* Directions for this task *
Each record in the listing below is to be duplicated exactly.

─── The records ───

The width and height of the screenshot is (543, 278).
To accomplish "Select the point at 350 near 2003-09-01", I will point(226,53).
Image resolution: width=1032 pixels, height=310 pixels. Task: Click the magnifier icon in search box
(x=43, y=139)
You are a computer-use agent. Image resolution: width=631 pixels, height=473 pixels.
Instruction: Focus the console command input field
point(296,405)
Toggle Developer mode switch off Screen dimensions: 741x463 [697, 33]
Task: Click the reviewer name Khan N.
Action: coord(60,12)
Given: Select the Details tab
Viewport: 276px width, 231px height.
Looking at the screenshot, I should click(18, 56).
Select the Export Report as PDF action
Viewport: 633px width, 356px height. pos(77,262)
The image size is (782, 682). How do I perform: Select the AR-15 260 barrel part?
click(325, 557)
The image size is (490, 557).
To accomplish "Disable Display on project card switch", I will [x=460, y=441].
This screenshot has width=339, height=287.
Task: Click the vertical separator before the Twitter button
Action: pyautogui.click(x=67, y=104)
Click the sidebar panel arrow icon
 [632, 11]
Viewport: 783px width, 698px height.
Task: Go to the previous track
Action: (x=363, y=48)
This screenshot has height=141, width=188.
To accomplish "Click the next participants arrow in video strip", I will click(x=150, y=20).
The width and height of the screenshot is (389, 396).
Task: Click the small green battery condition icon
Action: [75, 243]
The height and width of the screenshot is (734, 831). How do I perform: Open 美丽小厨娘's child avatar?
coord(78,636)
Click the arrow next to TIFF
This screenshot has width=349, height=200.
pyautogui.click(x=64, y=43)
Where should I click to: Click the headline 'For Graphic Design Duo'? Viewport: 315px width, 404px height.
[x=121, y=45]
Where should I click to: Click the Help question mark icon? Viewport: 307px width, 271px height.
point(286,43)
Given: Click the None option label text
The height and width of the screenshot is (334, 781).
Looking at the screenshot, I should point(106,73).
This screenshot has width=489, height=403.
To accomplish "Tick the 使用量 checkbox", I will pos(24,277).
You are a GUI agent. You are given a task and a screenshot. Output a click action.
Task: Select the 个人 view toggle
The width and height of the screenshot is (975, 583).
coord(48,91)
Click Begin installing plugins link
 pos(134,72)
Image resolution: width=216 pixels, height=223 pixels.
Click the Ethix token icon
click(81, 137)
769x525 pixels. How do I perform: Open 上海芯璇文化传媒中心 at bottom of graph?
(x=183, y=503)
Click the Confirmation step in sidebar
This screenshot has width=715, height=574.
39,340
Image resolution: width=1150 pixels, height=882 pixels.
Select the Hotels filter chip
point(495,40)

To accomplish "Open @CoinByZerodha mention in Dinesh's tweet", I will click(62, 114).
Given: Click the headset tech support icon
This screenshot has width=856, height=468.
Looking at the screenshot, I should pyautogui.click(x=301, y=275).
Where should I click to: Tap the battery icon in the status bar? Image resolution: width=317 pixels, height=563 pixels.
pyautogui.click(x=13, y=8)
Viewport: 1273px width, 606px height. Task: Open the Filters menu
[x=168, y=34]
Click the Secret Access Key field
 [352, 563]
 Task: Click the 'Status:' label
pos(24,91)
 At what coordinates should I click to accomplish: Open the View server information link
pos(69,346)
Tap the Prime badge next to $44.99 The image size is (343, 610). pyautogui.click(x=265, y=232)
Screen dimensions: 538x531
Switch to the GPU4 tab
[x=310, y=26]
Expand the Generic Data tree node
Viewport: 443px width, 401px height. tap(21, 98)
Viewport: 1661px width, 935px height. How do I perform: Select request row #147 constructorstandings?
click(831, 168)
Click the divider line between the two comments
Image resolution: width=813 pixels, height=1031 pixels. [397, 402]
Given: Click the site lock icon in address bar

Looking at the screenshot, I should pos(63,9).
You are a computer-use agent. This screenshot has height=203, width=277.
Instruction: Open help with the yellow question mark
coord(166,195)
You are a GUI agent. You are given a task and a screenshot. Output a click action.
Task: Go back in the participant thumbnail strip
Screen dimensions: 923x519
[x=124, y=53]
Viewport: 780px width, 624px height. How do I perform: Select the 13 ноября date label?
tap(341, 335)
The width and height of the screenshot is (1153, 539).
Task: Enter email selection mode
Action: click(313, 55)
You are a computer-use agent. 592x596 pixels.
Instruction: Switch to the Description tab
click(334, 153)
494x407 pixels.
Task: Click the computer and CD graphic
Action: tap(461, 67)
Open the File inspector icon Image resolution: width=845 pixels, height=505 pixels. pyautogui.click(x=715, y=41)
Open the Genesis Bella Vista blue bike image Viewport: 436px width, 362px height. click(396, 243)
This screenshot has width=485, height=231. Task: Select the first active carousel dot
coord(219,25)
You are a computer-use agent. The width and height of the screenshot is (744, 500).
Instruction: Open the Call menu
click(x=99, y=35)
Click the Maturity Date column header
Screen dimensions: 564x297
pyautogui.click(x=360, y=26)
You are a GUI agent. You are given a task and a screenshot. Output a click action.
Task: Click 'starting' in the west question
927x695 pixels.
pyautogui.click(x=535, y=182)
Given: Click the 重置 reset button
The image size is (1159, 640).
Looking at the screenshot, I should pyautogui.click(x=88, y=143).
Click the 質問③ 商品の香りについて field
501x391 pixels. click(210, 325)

───

* Reply *
The width and height of the screenshot is (543, 278).
To accomplish "Select the point at 350 near 2003-09-01", I will point(226,53).
Image resolution: width=1032 pixels, height=310 pixels. Task: Click the magnifier icon in search box
(x=43, y=139)
You are a computer-use agent. Image resolution: width=631 pixels, height=473 pixels.
Instruction: Focus the console command input field
point(296,405)
Toggle Developer mode switch off Screen dimensions: 741x463 [697, 33]
Task: Click the reviewer name Khan N.
Action: coord(60,12)
Given: Select the Details tab
Viewport: 276px width, 231px height.
Looking at the screenshot, I should click(18, 56).
Select the Export Report as PDF action
Viewport: 633px width, 356px height. pos(77,262)
The image size is (782, 682). How do I perform: Select the AR-15 260 barrel part?
click(325, 557)
The image size is (490, 557).
To accomplish "Disable Display on project card switch", I will [x=460, y=441].
This screenshot has width=339, height=287.
Task: Click the vertical separator before the Twitter button
Action: pyautogui.click(x=67, y=104)
Click the sidebar panel arrow icon
 [632, 11]
Viewport: 783px width, 698px height.
Task: Go to the previous track
Action: (x=363, y=48)
This screenshot has height=141, width=188.
To accomplish "Click the next participants arrow in video strip", I will click(x=150, y=20).
The width and height of the screenshot is (389, 396).
Task: Click the small green battery condition icon
Action: [75, 243]
The height and width of the screenshot is (734, 831). How do I perform: Open 美丽小厨娘's child avatar?
coord(78,636)
Click the arrow next to TIFF
This screenshot has width=349, height=200.
pyautogui.click(x=64, y=43)
Where should I click to: Click the headline 'For Graphic Design Duo'? Viewport: 315px width, 404px height.
[x=121, y=45]
Where should I click to: Click the Help question mark icon? Viewport: 307px width, 271px height.
point(286,43)
Given: Click the None option label text
The height and width of the screenshot is (334, 781).
Looking at the screenshot, I should point(106,73).
This screenshot has width=489, height=403.
To accomplish "Tick the 使用量 checkbox", I will pos(24,277).
You are a GUI agent. You are given a task and a screenshot. Output a click action.
Task: Select the 个人 view toggle
The width and height of the screenshot is (975, 583).
coord(48,91)
Click Begin installing plugins link
 pos(134,72)
Image resolution: width=216 pixels, height=223 pixels.
Click the Ethix token icon
click(81, 137)
769x525 pixels. How do I perform: Open 上海芯璇文化传媒中心 at bottom of graph?
(x=183, y=503)
Click the Confirmation step in sidebar
This screenshot has width=715, height=574.
39,340
Image resolution: width=1150 pixels, height=882 pixels.
Select the Hotels filter chip
point(495,40)

To accomplish "Open @CoinByZerodha mention in Dinesh's tweet", I will click(62, 114).
Given: Click the headset tech support icon
This screenshot has width=856, height=468.
Looking at the screenshot, I should pyautogui.click(x=301, y=275).
Where should I click to: Tap the battery icon in the status bar? Image resolution: width=317 pixels, height=563 pixels.
pyautogui.click(x=13, y=8)
Viewport: 1273px width, 606px height. Task: Open the Filters menu
[x=168, y=34]
Click the Secret Access Key field
 [352, 563]
 Task: Click the 'Status:' label
pos(24,91)
 At what coordinates should I click to accomplish: Open the View server information link
pos(69,346)
Tap the Prime badge next to $44.99 The image size is (343, 610). pyautogui.click(x=265, y=232)
Screen dimensions: 538x531
Switch to the GPU4 tab
[x=310, y=26]
Expand the Generic Data tree node
Viewport: 443px width, 401px height. tap(21, 98)
Viewport: 1661px width, 935px height. How do I perform: Select request row #147 constructorstandings?
click(831, 168)
Click the divider line between the two comments
Image resolution: width=813 pixels, height=1031 pixels. [397, 402]
Given: Click the site lock icon in address bar

Looking at the screenshot, I should pos(63,9).
You are a computer-use agent. This screenshot has height=203, width=277.
Instruction: Open help with the yellow question mark
coord(166,195)
You are a GUI agent. You are given a task and a screenshot. Output a click action.
Task: Go back in the participant thumbnail strip
Screen dimensions: 923x519
[x=124, y=53]
Viewport: 780px width, 624px height. How do I perform: Select the 13 ноября date label?
tap(341, 335)
The width and height of the screenshot is (1153, 539).
Task: Enter email selection mode
Action: click(313, 55)
You are a computer-use agent. 592x596 pixels.
Instruction: Switch to the Description tab
click(334, 153)
494x407 pixels.
Task: Click the computer and CD graphic
Action: tap(461, 67)
Open the File inspector icon Image resolution: width=845 pixels, height=505 pixels. pyautogui.click(x=715, y=41)
Open the Genesis Bella Vista blue bike image Viewport: 436px width, 362px height. click(396, 243)
This screenshot has width=485, height=231. Task: Select the first active carousel dot
coord(219,25)
You are a computer-use agent. The width and height of the screenshot is (744, 500).
Instruction: Open the Call menu
click(x=99, y=35)
Click the Maturity Date column header
Screen dimensions: 564x297
pyautogui.click(x=360, y=26)
You are a GUI agent. You are given a task and a screenshot. Output a click action.
Task: Click 'starting' in the west question
927x695 pixels.
pyautogui.click(x=535, y=182)
Given: Click the 重置 reset button
The image size is (1159, 640).
Looking at the screenshot, I should pyautogui.click(x=88, y=143).
Click the 質問③ 商品の香りについて field
501x391 pixels. click(210, 325)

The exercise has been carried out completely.